TASK REQUIREMENTS:
Reproduce, from the lines below, exactly the stretch that begins at the line containing "Given: Click the 'Shop the Palace kits' text" and ends at the line containing "Click into the Info", both included.

Pixel coordinate grounding data
--- START ---

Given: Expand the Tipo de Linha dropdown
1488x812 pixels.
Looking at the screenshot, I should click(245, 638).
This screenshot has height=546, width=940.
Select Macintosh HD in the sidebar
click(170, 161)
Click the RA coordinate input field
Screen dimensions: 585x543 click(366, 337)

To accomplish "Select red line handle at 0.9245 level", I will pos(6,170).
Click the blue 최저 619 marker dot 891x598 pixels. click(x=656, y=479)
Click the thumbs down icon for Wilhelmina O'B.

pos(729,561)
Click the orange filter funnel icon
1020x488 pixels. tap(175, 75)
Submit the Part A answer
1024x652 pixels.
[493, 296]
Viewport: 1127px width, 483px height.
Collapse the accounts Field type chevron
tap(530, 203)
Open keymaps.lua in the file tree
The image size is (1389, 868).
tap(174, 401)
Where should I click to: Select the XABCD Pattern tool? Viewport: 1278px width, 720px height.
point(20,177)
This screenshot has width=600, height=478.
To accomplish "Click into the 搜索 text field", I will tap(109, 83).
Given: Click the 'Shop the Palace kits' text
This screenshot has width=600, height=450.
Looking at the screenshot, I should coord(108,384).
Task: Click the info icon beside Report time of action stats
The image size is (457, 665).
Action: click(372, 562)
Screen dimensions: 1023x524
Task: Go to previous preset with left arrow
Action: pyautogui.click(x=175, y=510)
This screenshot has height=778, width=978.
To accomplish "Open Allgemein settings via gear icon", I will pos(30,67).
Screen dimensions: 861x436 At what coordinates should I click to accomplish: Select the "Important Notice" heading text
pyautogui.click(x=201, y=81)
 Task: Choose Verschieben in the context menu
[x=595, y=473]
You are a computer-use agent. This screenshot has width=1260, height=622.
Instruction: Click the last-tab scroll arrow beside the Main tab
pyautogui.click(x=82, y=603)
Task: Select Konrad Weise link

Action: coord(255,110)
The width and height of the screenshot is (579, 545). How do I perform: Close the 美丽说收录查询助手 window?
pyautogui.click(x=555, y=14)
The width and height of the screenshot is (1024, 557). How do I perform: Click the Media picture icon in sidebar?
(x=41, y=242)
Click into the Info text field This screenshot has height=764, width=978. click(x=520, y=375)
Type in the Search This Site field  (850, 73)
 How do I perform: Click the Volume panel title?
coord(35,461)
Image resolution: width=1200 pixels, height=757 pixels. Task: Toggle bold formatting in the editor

--- END ---

YOUR RESPONSE:
Given: Click the 'Shop the Palace kits' text
This screenshot has width=600, height=450.
Looking at the screenshot, I should coord(108,384).
Task: Click the info icon beside Report time of action stats
The image size is (457, 665).
Action: click(372, 562)
Screen dimensions: 1023x524
Task: Go to previous preset with left arrow
Action: pyautogui.click(x=175, y=510)
This screenshot has height=778, width=978.
To accomplish "Open Allgemein settings via gear icon", I will pos(30,67).
Screen dimensions: 861x436 At what coordinates should I click to accomplish: Select the "Important Notice" heading text
pyautogui.click(x=201, y=81)
 Task: Choose Verschieben in the context menu
[x=595, y=473]
You are a computer-use agent. This screenshot has width=1260, height=622.
Instruction: Click the last-tab scroll arrow beside the Main tab
pyautogui.click(x=82, y=603)
Task: Select Konrad Weise link

Action: coord(255,110)
The width and height of the screenshot is (579, 545). How do I perform: Close the 美丽说收录查询助手 window?
pyautogui.click(x=555, y=14)
The width and height of the screenshot is (1024, 557). How do I perform: Click the Media picture icon in sidebar?
(x=41, y=242)
Click into the Info text field This screenshot has height=764, width=978. click(x=520, y=375)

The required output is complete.